WRITTEN TASK: Please turn everything in the listing from the line containing "Task: Select the Model (2) column header" down to the line containing "Screen dimensions: 1568x716", both included, into a numbered list without blank lines.
------ RECORDS ------
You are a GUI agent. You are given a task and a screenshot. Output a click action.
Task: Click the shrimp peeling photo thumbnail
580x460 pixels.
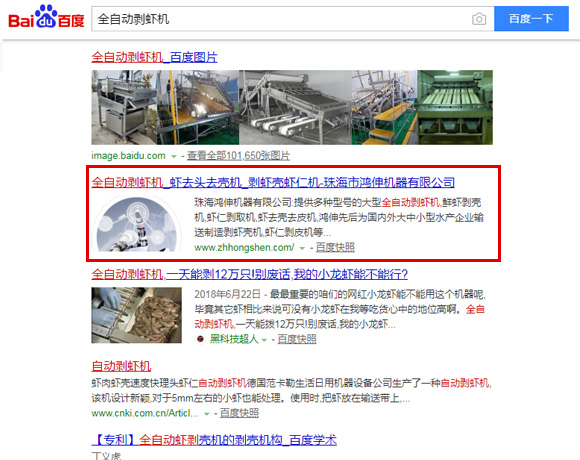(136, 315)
------
------ RECORDS ------
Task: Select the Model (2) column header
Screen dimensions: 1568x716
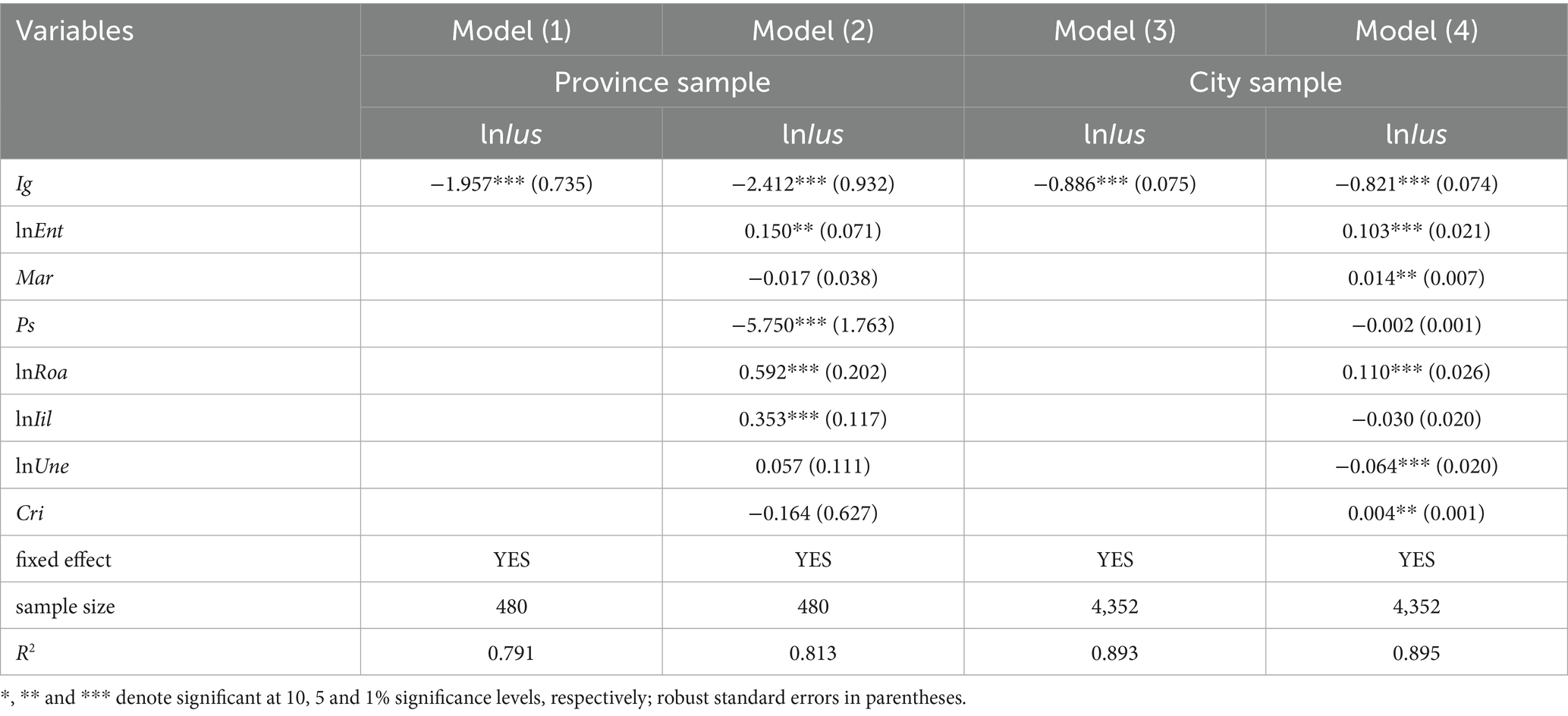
------
SOLUTION TO THIS TASK:
1. Task: Select the Model (2) column header
2. Screen dimensions: 1568x716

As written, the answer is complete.